- [TASK STATEMENT] Every entry must be copied word for word.

- [RECORDS SHOWN]
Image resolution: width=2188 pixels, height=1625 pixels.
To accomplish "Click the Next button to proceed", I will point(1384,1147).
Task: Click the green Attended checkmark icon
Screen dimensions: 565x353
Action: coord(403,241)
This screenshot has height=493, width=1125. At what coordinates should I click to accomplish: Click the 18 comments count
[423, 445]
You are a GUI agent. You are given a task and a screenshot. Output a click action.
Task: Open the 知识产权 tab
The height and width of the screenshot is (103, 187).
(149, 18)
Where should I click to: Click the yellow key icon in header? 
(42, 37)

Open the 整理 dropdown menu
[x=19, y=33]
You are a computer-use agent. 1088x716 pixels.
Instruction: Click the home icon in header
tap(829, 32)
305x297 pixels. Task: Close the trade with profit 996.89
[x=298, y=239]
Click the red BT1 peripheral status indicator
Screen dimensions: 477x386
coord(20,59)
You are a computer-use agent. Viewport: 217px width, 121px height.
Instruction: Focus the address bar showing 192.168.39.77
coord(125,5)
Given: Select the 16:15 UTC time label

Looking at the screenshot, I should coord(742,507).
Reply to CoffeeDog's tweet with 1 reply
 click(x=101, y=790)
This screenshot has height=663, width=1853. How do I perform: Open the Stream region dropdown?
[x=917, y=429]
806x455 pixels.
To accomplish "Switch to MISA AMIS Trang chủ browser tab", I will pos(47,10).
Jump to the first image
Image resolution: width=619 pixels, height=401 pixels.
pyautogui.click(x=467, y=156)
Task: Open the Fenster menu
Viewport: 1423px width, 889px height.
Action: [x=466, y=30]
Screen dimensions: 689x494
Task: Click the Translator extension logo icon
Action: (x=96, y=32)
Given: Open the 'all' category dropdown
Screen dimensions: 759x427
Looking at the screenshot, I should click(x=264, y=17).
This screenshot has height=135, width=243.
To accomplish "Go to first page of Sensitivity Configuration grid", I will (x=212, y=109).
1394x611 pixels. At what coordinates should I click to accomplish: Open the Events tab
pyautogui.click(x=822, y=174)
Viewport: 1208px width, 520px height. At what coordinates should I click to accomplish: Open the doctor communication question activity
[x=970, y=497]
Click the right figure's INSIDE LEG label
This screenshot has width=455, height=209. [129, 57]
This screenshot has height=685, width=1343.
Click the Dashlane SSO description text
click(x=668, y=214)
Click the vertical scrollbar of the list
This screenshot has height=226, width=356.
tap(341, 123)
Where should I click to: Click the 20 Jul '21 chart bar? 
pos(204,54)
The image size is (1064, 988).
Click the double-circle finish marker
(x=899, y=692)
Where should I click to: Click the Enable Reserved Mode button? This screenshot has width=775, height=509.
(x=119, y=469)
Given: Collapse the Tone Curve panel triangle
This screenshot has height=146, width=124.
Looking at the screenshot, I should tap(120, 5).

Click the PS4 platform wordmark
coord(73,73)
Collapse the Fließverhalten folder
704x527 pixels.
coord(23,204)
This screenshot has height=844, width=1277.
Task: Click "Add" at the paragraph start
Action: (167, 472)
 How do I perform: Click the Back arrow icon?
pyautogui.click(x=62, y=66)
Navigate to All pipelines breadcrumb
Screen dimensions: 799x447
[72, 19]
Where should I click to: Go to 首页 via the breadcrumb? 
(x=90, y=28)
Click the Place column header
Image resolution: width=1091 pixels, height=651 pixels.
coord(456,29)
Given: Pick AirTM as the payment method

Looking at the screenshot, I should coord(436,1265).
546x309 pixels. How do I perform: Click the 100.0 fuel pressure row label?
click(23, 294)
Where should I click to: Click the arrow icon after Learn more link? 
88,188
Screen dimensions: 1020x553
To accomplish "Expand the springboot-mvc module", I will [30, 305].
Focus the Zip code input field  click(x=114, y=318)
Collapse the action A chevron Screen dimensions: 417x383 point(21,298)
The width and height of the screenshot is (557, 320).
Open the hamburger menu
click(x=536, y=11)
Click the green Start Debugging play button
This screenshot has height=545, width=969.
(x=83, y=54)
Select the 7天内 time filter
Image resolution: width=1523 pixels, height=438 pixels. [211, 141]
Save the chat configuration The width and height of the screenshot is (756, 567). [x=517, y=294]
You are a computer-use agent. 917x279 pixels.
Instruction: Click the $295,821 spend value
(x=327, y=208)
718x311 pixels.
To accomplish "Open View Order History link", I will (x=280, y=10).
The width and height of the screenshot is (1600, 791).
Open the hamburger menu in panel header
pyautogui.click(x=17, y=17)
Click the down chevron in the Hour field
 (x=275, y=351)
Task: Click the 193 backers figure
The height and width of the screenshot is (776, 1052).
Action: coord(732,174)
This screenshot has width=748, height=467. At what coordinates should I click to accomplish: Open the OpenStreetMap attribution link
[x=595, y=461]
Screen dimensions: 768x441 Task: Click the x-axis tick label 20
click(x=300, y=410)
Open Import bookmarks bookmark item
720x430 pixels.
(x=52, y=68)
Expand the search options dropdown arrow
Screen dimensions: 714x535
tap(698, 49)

- [ANSWER TO THIS EXERCISE]
Image resolution: width=2188 pixels, height=1625 pixels.
To accomplish "Click the Next button to proceed", I will point(1384,1147).
Task: Click the green Attended checkmark icon
Screen dimensions: 565x353
Action: coord(403,241)
This screenshot has height=493, width=1125. At what coordinates should I click to accomplish: Click the 18 comments count
[423, 445]
You are a GUI agent. You are given a task and a screenshot. Output a click action.
Task: Open the 知识产权 tab
The height and width of the screenshot is (103, 187).
(149, 18)
Where should I click to: Click the yellow key icon in header? 
(42, 37)

Open the 整理 dropdown menu
[x=19, y=33]
You are a computer-use agent. 1088x716 pixels.
Instruction: Click the home icon in header
tap(829, 32)
305x297 pixels. Task: Close the trade with profit 996.89
[x=298, y=239]
Click the red BT1 peripheral status indicator
Screen dimensions: 477x386
coord(20,59)
You are a computer-use agent. Viewport: 217px width, 121px height.
Instruction: Focus the address bar showing 192.168.39.77
coord(125,5)
Given: Select the 16:15 UTC time label

Looking at the screenshot, I should coord(742,507).
Reply to CoffeeDog's tweet with 1 reply
 click(x=101, y=790)
This screenshot has height=663, width=1853. How do I perform: Open the Stream region dropdown?
[x=917, y=429]
806x455 pixels.
To accomplish "Switch to MISA AMIS Trang chủ browser tab", I will pos(47,10).
Jump to the first image
Image resolution: width=619 pixels, height=401 pixels.
pyautogui.click(x=467, y=156)
Task: Open the Fenster menu
Viewport: 1423px width, 889px height.
Action: [x=466, y=30]
Screen dimensions: 689x494
Task: Click the Translator extension logo icon
Action: (x=96, y=32)
Given: Open the 'all' category dropdown
Screen dimensions: 759x427
Looking at the screenshot, I should click(x=264, y=17).
This screenshot has height=135, width=243.
To accomplish "Go to first page of Sensitivity Configuration grid", I will (x=212, y=109).
1394x611 pixels. At what coordinates should I click to accomplish: Open the Events tab
pyautogui.click(x=822, y=174)
Viewport: 1208px width, 520px height. At what coordinates should I click to accomplish: Open the doctor communication question activity
[x=970, y=497]
Click the right figure's INSIDE LEG label
This screenshot has width=455, height=209. [129, 57]
This screenshot has height=685, width=1343.
Click the Dashlane SSO description text
click(x=668, y=214)
Click the vertical scrollbar of the list
This screenshot has height=226, width=356.
tap(341, 123)
Where should I click to: Click the 20 Jul '21 chart bar? 
pos(204,54)
The image size is (1064, 988).
Click the double-circle finish marker
(x=899, y=692)
Where should I click to: Click the Enable Reserved Mode button? This screenshot has width=775, height=509.
(x=119, y=469)
Given: Collapse the Tone Curve panel triangle
This screenshot has height=146, width=124.
Looking at the screenshot, I should tap(120, 5).

Click the PS4 platform wordmark
coord(73,73)
Collapse the Fließverhalten folder
704x527 pixels.
coord(23,204)
This screenshot has height=844, width=1277.
Task: Click "Add" at the paragraph start
Action: (167, 472)
 How do I perform: Click the Back arrow icon?
pyautogui.click(x=62, y=66)
Navigate to All pipelines breadcrumb
Screen dimensions: 799x447
[72, 19]
Where should I click to: Go to 首页 via the breadcrumb? 
(x=90, y=28)
Click the Place column header
Image resolution: width=1091 pixels, height=651 pixels.
coord(456,29)
Given: Pick AirTM as the payment method

Looking at the screenshot, I should coord(436,1265).
546x309 pixels. How do I perform: Click the 100.0 fuel pressure row label?
click(23, 294)
Where should I click to: Click the arrow icon after Learn more link? 
88,188
Screen dimensions: 1020x553
To accomplish "Expand the springboot-mvc module", I will [30, 305].
Focus the Zip code input field  click(x=114, y=318)
Collapse the action A chevron Screen dimensions: 417x383 point(21,298)
The width and height of the screenshot is (557, 320).
Open the hamburger menu
click(x=536, y=11)
Click the green Start Debugging play button
This screenshot has height=545, width=969.
(x=83, y=54)
Select the 7天内 time filter
Image resolution: width=1523 pixels, height=438 pixels. [211, 141]
Save the chat configuration The width and height of the screenshot is (756, 567). [x=517, y=294]
You are a computer-use agent. 917x279 pixels.
Instruction: Click the $295,821 spend value
(x=327, y=208)
718x311 pixels.
To accomplish "Open View Order History link", I will (x=280, y=10).
The width and height of the screenshot is (1600, 791).
Open the hamburger menu in panel header
pyautogui.click(x=17, y=17)
Click the down chevron in the Hour field
 (x=275, y=351)
Task: Click the 193 backers figure
The height and width of the screenshot is (776, 1052).
Action: coord(732,174)
This screenshot has width=748, height=467. At what coordinates should I click to accomplish: Open the OpenStreetMap attribution link
[x=595, y=461]
Screen dimensions: 768x441 Task: Click the x-axis tick label 20
click(x=300, y=410)
Open Import bookmarks bookmark item
720x430 pixels.
(x=52, y=68)
Expand the search options dropdown arrow
Screen dimensions: 714x535
tap(698, 49)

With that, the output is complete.